Listening to my children is very important, especially when it is time for me to go to timeout. I’m not sure when it was within the last several months, but my youngest didn’t break eye contact when she looked up at me and said, “Papa, yooooou in timeout!” “Me?” I thought and asked, “What did I do?” with a grin followed by some hugs with, “Oh, you are angry with Papa, aren’t you?” She confirmed, “Yes – Yooooou in timeout! I’m angry.”
I love the fact that my two daughters, especially the youngest, can express themselves (It isn’t in the genes and takes a lot of reinforcement to get here). When she sent me to time out, rather than get stuck in a battle, I changed course and we took some time out together to chat. It took about thirty seconds for my little one to say she didn’t like sitting alone. Thus, a new plan was needed. From that little chat, I adopted and modified the successful system, Positive Parenting with a Plan (www.Family-Rules.com), taught by Matthew A. Johnson (I came to know of this system through a seminar I attended).
While the system is designed for an age group beyond the ages of own children (ages three and six), creative modification resulted in great success.
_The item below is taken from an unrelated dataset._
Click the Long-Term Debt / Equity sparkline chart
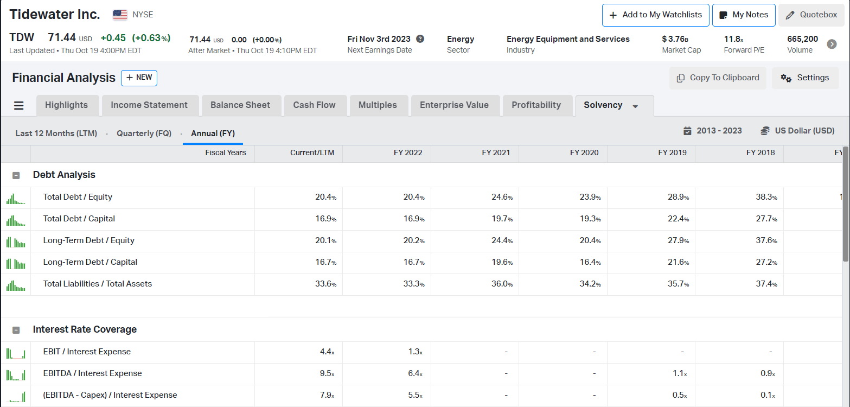 click(x=16, y=241)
For example, instead of “reward cards” (cited in the book, Positive Parenting with a Plan (Grades K-12): F.A.M.I.L.Y. Rules), I use "tokens" purchased from the local education store (e.g., www.aplusteaching.com). And, each child has her own Tupperware (approximately 3.5" x 3.5"), which each decorated to include smiley faces and flowers, etc. There is a third Tupperware with a sad face on it (which I took the liberty to draw myself). From there, I use a modified counting method of another author, Dr. Thomas Phelan of www.parentmagic.com: Yellow-1, Yellow-2 and Yellow-3 as warnings. The levy of a “fine” can happen on either Yellow-1, Yellow-2 or Yellow-3, thus capitalizing on the children not being able to predict the outcome, i.e., Will a fine happen on Yellow-1 or Yellow-3…. Do you feel lucky (insert your best impression of Clint Eastwood here without the ‘Punk’ part)? I use this “Yellow-1” method so my children are NOT traumatized through life whenever they hear anyone counting, or playing a game, as in Hide-and-Seek, or when they are adult business owners and counting the day’s receipts, 1 – 2 – 3 – etc. I wanted the counting to be so unique, they would likely not hear it again anywhere else and thus be free to enjoy numbers in any other situation.
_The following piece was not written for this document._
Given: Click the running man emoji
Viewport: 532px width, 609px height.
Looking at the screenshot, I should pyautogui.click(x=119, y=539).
The children earn tokens for things they do on their own, getting dressed fully (one token for socks, shoes, etc.). So, my three year old will likely cash in on 4-5 tokens before school. Also, she earns one token and much praise for going to the potty on her own spontaneously. More often times than not, I hear, “Papa, guess what? I went to the potty without telling you!” I always give praise, and sometimes a token, unless that is our specific agreement. For every 10 tokens, they earn a trip with Papa to yogurt, ice cream or the store to purchase of a coloring book, etc. For infractions, one or more tokens is (are) required to go back into the sad face Tupperware. When the infractions get personal, i.e. an attack from the upper bunk bed to the victim down below, then "I'm sorry" with handing one or more tokens over to the victim, which cures a lot of tears and results in big smiles (Of course, we insert, “Do you forgive me?” and “Yes, I do” followed by encouragement toward hugs depending on the severity of the transgression).
Who would of thought that listening to my three year old would result in constructing a plan to “shape” (I prefer this term over “discipline”) their behavior in positive ways? The children find great pleasure in counting how many tokens they each have, and by happenstance there is one gold token that made its way into the mix, which is very much sought after). After implementation of this plan, there has been about 1 to 3 timeouts (due to my learning curve).
That’s my story and I’m stick’n to it. Now, if you will excuse me, I have some tokens handout.